Yes, indeed that's a problem. In some ways rigorous testing may help,
and in other ways it may hinder future changes. You definitely need a
test suite anyway for your compiler to verify the correctness of the
code produced, but as you might expect with languages like assembly,
some things may work unexpectedly due to state not changing that you
didn't expect. If and when you have multiple CPUs to support the
complexity increases.


Consider for example that a register has a value due to a specific
instruction that came before another code pattern that depends on that
value, but didn't explicitly set that value. This kind of bug happens
too often. It may even pass in many cases a torture test.


> On the other hand, when a compilation flag is on and the program
> crashes, we usually think that the bug comes from the compiler not
> from the program...


I agree, and understand. That's why you need great test coverage. My
compilers have been rather simple for the most part, but the tests end
up almost being as large as the compiler itself, when I do it right.


I think in some ways having a more structured design with hypertext,
and multiple layers would help a great deal to express and structure
solutions for the complex problems we face, as NLS has proven. The
NLS system was implemented in the 1960's and they had good ideas. My
belief however about NLS is something that most people don't share in
the computing industry.

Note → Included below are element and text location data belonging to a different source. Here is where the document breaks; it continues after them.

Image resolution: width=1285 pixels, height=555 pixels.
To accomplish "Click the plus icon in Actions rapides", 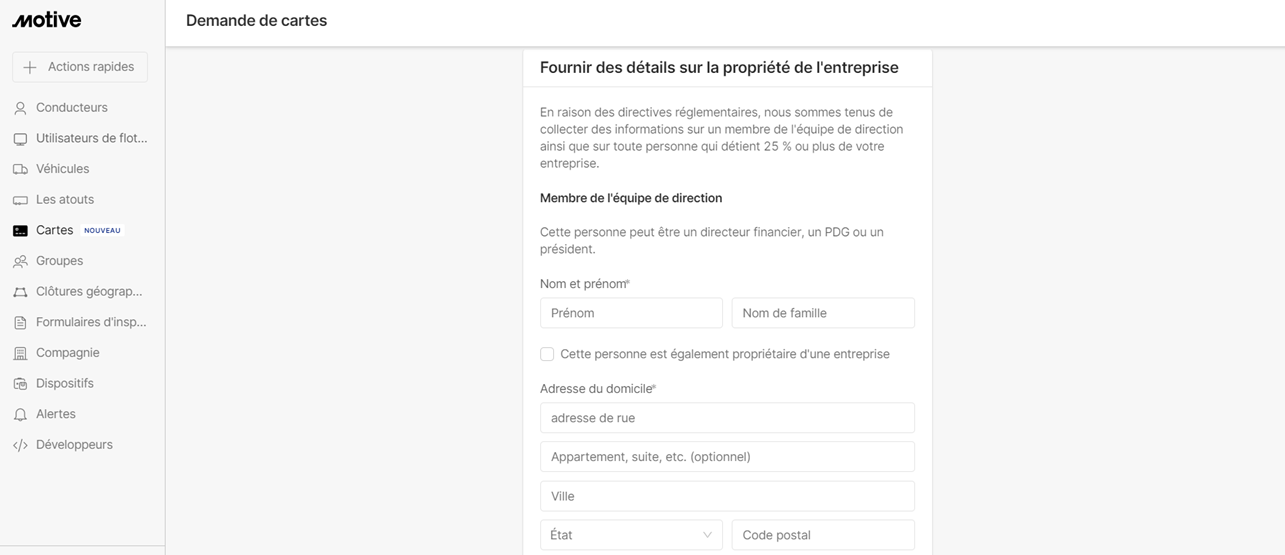I will pyautogui.click(x=30, y=67).
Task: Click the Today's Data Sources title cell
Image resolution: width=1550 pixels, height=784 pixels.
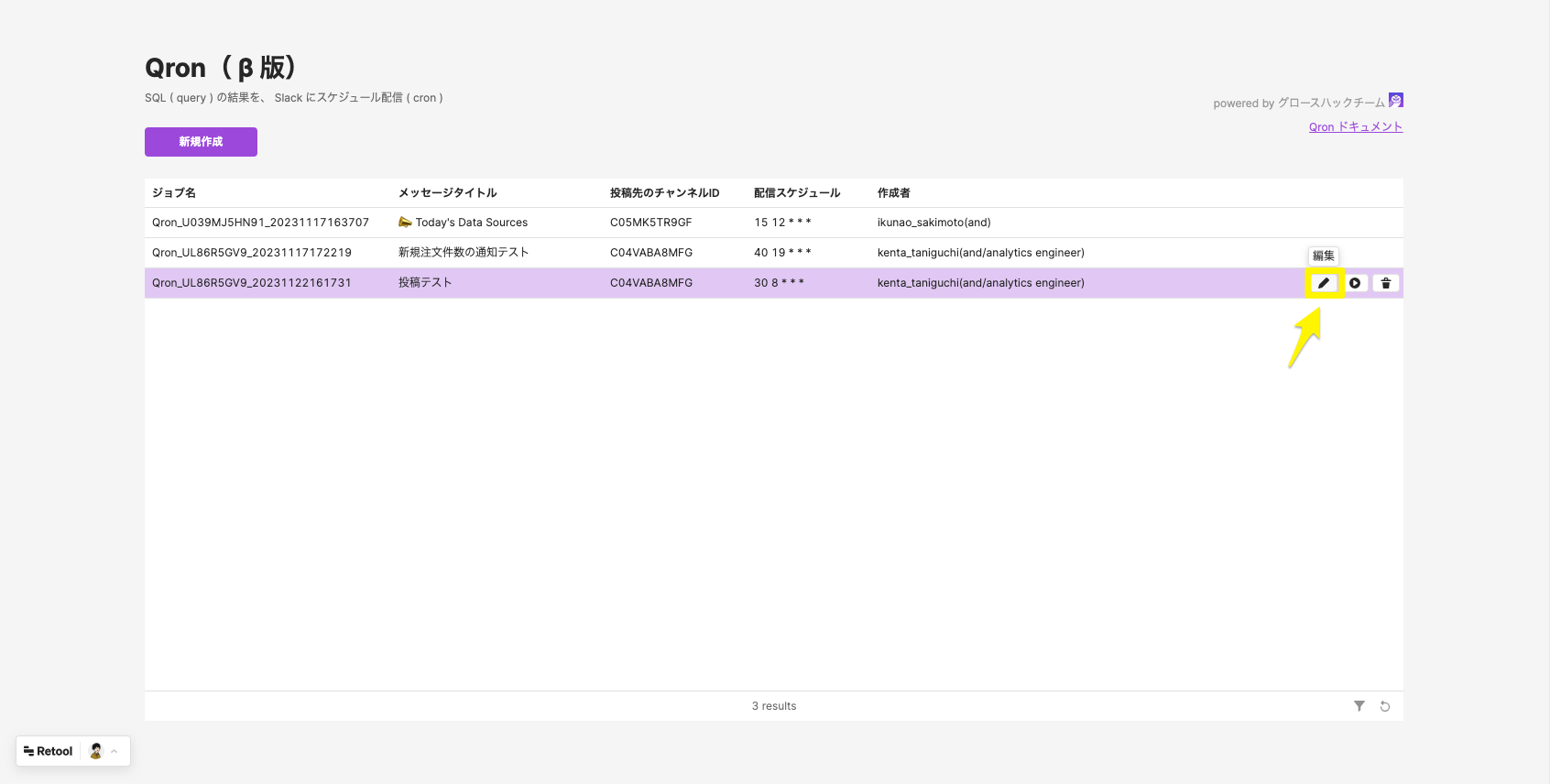Action: pos(471,223)
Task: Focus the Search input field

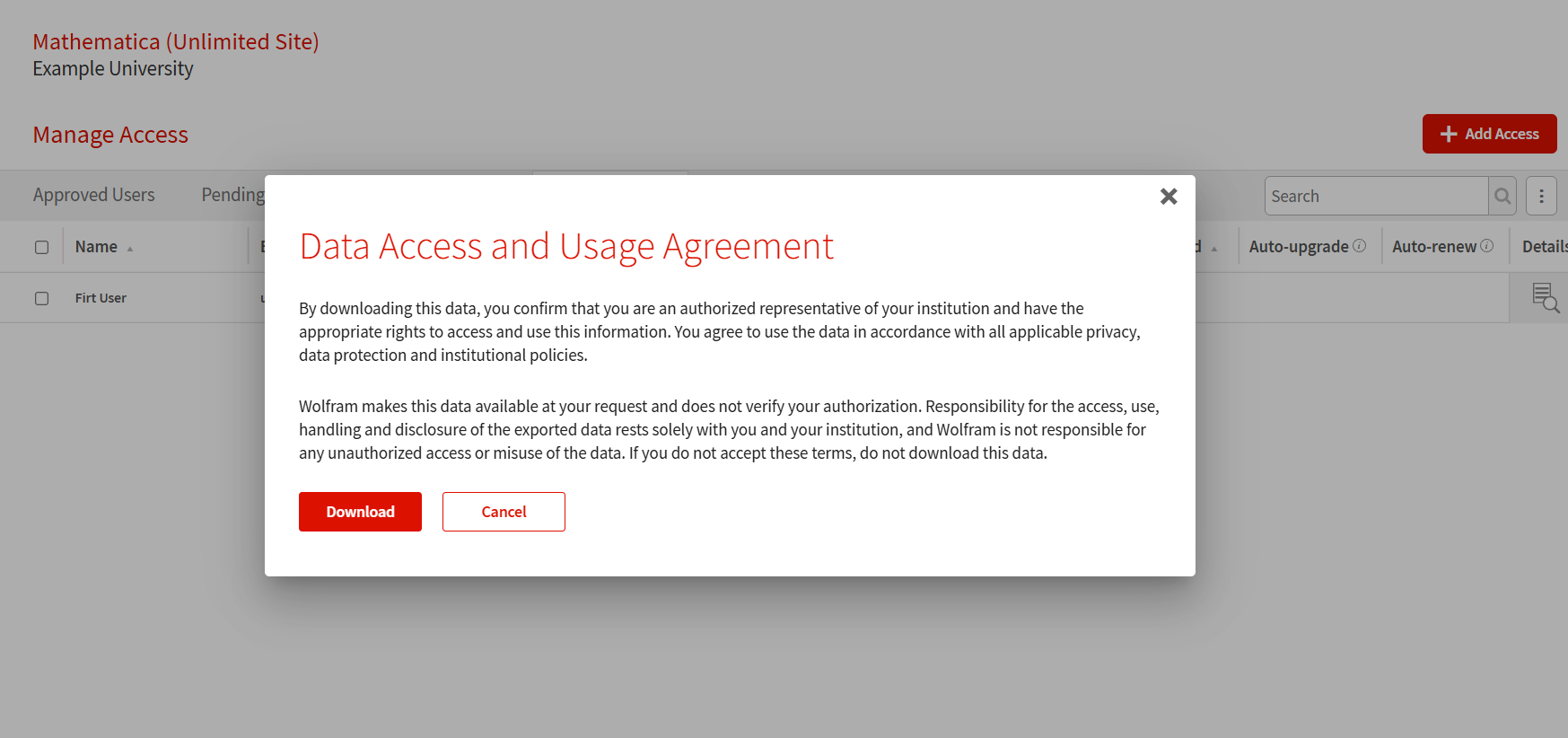Action: 1376,196
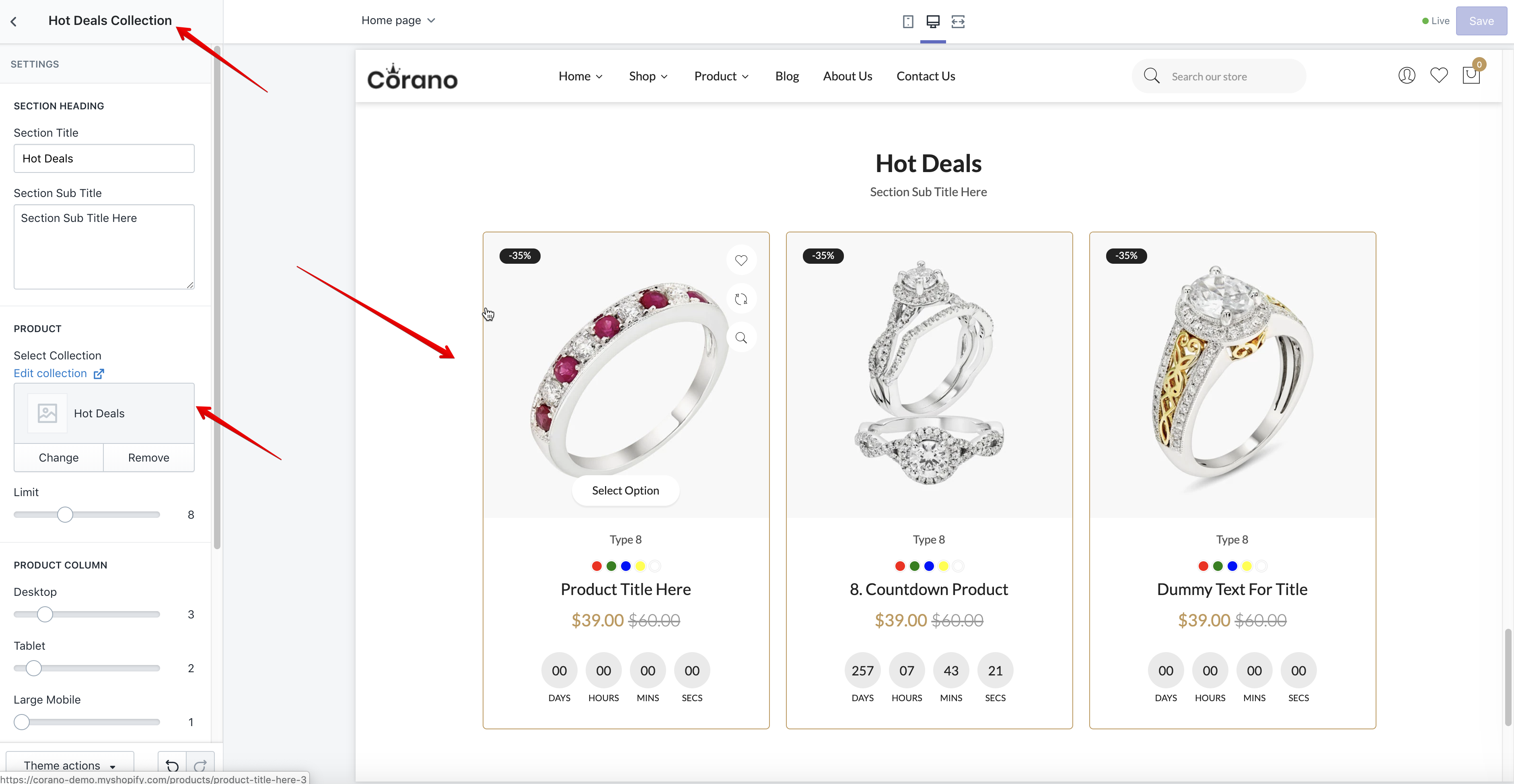Screen dimensions: 1514x784
Task: Click the back arrow beside Hot Deals Collection
Action: 14,22
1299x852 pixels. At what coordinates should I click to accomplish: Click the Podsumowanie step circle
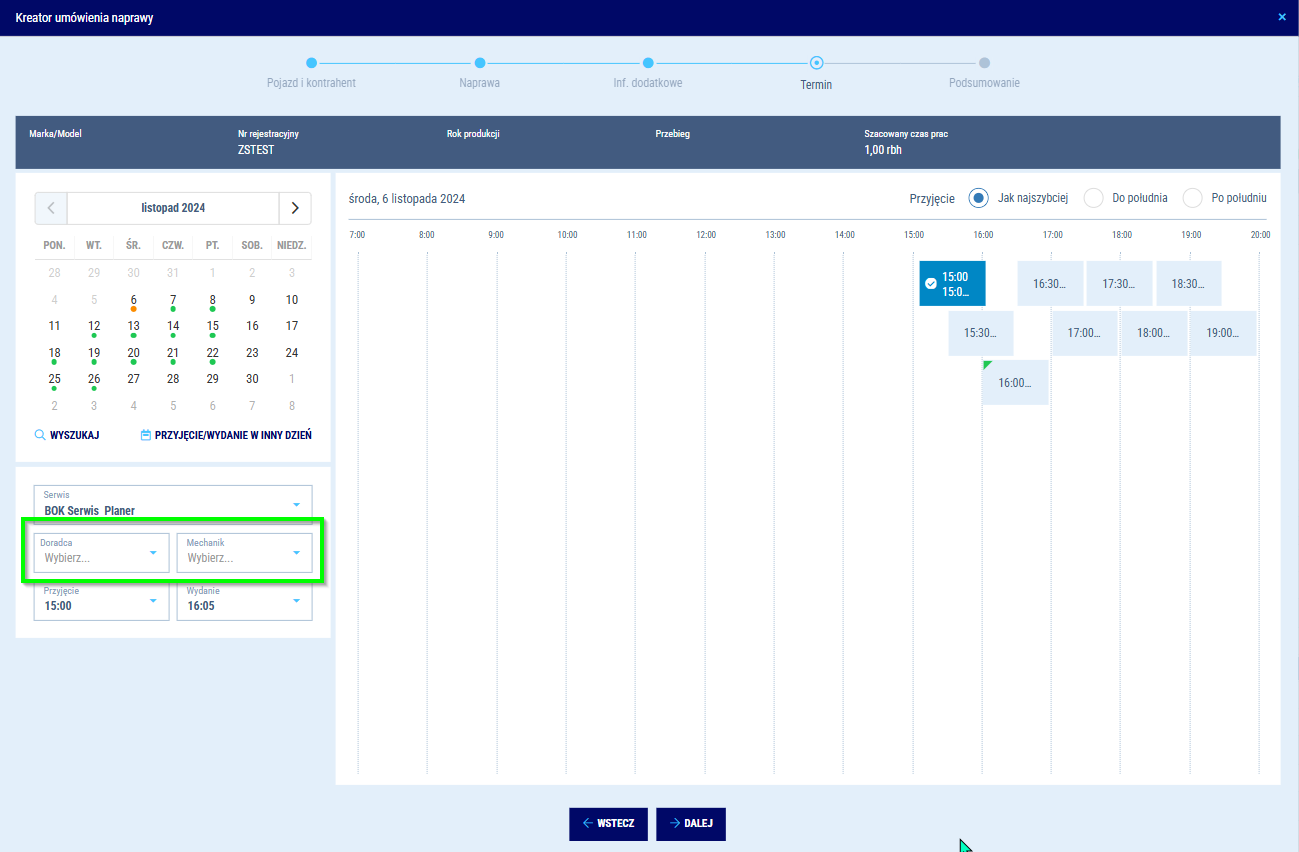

I have been going forward in my spare time on
a project. My project is focusing on enabling hypertext, layers, and
code constraints applied in a visual way. In fact the constraints
have to be visual to work in any sort of sane and expressable manner.


NLS had MOL (machine-oriented language) as its base. NLS was a very
powerful and interesting system to me, and without it we might not
have the computer mouse. The system allowed managing complexity in
ways I don't think we can do in general now, without more indirection.